Stored items:
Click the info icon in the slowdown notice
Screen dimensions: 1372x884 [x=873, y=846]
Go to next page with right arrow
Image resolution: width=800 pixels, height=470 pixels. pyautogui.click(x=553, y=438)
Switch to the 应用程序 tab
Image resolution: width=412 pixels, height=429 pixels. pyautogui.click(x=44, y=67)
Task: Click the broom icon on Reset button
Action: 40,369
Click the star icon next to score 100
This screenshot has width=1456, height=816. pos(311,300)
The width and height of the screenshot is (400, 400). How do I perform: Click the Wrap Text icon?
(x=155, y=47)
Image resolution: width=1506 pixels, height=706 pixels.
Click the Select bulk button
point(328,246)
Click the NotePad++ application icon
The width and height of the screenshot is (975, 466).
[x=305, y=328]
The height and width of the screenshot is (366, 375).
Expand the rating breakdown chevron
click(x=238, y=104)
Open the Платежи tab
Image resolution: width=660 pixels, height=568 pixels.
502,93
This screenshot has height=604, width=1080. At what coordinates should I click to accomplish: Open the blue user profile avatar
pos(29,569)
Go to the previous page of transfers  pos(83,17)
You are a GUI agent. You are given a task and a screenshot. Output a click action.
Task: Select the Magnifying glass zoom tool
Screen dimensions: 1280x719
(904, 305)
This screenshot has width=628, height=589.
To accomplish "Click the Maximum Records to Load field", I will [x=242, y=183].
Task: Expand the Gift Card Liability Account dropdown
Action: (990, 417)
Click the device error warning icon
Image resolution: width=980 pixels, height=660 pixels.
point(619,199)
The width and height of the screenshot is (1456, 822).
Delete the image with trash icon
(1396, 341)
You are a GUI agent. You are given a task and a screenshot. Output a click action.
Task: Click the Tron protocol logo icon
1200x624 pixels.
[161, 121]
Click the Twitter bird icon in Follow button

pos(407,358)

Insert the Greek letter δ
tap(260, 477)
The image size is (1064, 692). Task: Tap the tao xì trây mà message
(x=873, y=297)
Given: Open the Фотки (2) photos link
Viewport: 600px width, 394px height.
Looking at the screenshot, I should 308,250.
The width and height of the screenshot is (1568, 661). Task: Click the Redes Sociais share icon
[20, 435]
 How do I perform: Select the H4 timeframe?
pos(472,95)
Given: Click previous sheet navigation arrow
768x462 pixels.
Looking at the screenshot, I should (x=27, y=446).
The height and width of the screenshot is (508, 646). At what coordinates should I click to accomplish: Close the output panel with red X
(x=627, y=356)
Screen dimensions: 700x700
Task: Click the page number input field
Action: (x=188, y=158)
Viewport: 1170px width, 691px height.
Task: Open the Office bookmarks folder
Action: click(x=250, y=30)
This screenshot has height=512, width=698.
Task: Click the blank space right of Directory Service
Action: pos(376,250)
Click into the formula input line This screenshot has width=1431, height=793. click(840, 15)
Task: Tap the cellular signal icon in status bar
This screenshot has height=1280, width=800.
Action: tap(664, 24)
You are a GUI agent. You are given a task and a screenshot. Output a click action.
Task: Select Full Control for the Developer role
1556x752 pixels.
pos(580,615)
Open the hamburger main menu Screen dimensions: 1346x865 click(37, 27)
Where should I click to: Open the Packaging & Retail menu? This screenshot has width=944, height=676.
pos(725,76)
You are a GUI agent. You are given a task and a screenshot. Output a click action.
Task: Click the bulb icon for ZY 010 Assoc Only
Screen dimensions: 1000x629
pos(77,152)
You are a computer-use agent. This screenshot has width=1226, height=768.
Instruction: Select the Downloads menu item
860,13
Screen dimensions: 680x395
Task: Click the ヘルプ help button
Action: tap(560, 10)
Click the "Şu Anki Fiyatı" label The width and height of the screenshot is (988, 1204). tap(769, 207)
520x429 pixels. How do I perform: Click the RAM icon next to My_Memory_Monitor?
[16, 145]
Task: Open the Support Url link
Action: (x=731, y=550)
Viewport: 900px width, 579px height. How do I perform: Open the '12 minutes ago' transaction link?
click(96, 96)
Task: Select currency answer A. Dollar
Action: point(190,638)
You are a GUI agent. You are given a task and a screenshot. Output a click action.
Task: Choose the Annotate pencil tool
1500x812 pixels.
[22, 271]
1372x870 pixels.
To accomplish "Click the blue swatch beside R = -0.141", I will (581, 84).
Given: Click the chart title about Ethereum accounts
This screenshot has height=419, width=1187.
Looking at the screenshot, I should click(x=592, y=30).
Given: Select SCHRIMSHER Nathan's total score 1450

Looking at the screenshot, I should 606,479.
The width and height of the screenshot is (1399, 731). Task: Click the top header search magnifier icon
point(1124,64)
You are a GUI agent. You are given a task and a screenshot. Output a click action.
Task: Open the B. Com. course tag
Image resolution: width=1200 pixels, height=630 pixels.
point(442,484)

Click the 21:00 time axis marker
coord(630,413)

__EXERCISE DETAILS__: In the answer, the lines from the first line of the data above through the line containing "Given: Open the Фотки (2) photos link" must appear exactly as written, with nothing else.

__OUTPUT FOR THIS TASK__:
Click the info icon in the slowdown notice
Screen dimensions: 1372x884 [x=873, y=846]
Go to next page with right arrow
Image resolution: width=800 pixels, height=470 pixels. pyautogui.click(x=553, y=438)
Switch to the 应用程序 tab
Image resolution: width=412 pixels, height=429 pixels. pyautogui.click(x=44, y=67)
Task: Click the broom icon on Reset button
Action: 40,369
Click the star icon next to score 100
This screenshot has width=1456, height=816. pos(311,300)
The width and height of the screenshot is (400, 400). How do I perform: Click the Wrap Text icon?
(x=155, y=47)
Image resolution: width=1506 pixels, height=706 pixels.
Click the Select bulk button
point(328,246)
Click the NotePad++ application icon
The width and height of the screenshot is (975, 466).
[x=305, y=328]
The height and width of the screenshot is (366, 375).
Expand the rating breakdown chevron
click(x=238, y=104)
Open the Платежи tab
Image resolution: width=660 pixels, height=568 pixels.
502,93
This screenshot has height=604, width=1080. At what coordinates should I click to accomplish: Open the blue user profile avatar
pos(29,569)
Go to the previous page of transfers  pos(83,17)
You are a GUI agent. You are given a task and a screenshot. Output a click action.
Task: Select the Magnifying glass zoom tool
Screen dimensions: 1280x719
(904, 305)
This screenshot has width=628, height=589.
To accomplish "Click the Maximum Records to Load field", I will [x=242, y=183].
Task: Expand the Gift Card Liability Account dropdown
Action: (990, 417)
Click the device error warning icon
Image resolution: width=980 pixels, height=660 pixels.
point(619,199)
The width and height of the screenshot is (1456, 822).
Delete the image with trash icon
(1396, 341)
You are a GUI agent. You are given a task and a screenshot. Output a click action.
Task: Click the Tron protocol logo icon
1200x624 pixels.
[161, 121]
Click the Twitter bird icon in Follow button

pos(407,358)

Insert the Greek letter δ
tap(260, 477)
The image size is (1064, 692). Task: Tap the tao xì trây mà message
(x=873, y=297)
Given: Open the Фотки (2) photos link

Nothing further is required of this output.